Cette déclaration du conseil communal entend donner une réponse concrète aux nombreuses interpellations citoyennes et aux avertissements de l’ensemble de la communauté scientifique et du GIEC, à l’heure où s’ouvre à New-York, un sommet de l’ONU sur le climat.

Le conseil communal a aussi tenu à rappeler les politiques essentielles à ses yeux dans la lutte contre le dérèglement climatique. Il a ainsi notamment décidé de se fixer comme objectif que la consommation énergétique des bâtiments de la Ville soit fournie par 100 % d’énergie verte dont 27 % d’énergie renouvelable locale.

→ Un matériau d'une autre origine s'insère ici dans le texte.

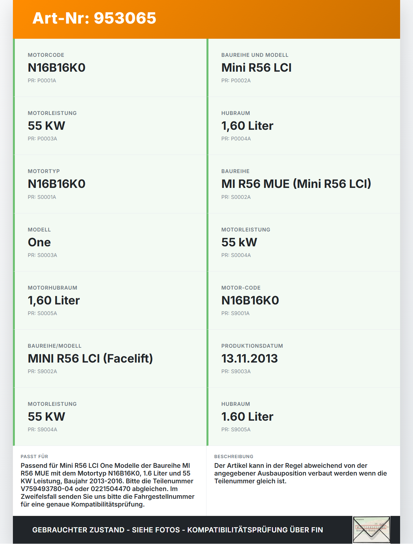
Task: Select the 1.60 Liter value above PR S9005A
Action: pos(247,417)
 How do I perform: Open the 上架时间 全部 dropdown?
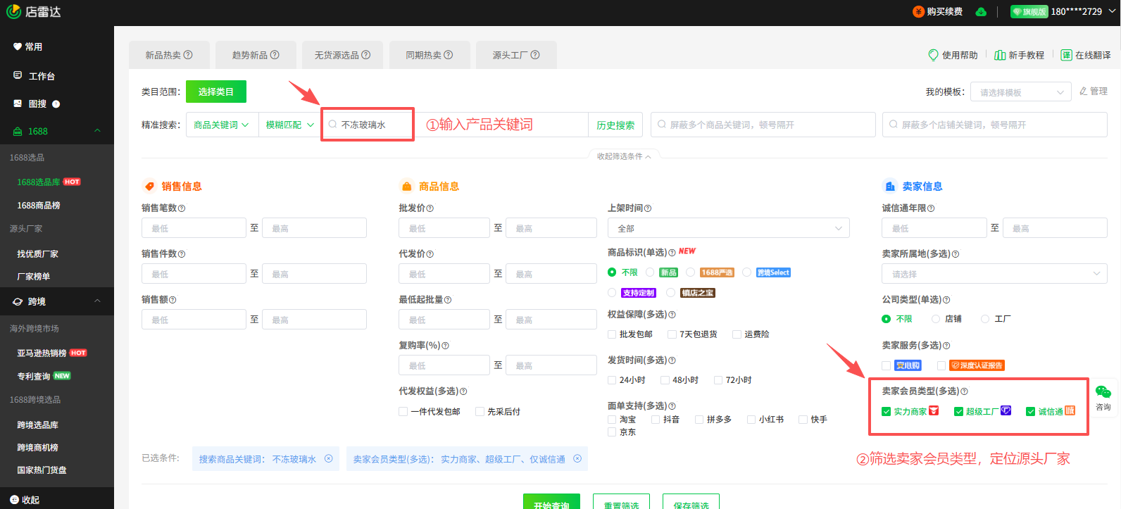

Le PTB n’a finalement pas soutenu la motion

Il entend augmenter les ambitions du Plan Climat en mettant en œuvre l’objectif de réduction drastique des émissions à travers plusieurs mesures comme sa fusion avec l’Agenda 21 pour garantir une transversalité dans tous les départements de l’administration ; l’association d’un panel citoyen et scientifique à son évaluation régulière ; ainsi que sa promotion auprès des structures qui dépendent de la Ville de Bruxelles, au secteur privé, associatif, et aux Bruxellois.

La motion reprend, en les complétant sur quelques points, des pans entiers d’objectifs fixés dans l’accord de majorité 2018-2024, soulignant ainsi l’importance de la vision transversale de la lutte contre le dérèglement climatique.

L’opposition, (PTB, MR et CDH), a soutenu la motion. Le PTB s’est rallié au texte de la majorité malgré le fait que leur demande d’amendement sur la gratuité des transports en commun ait été rejetée.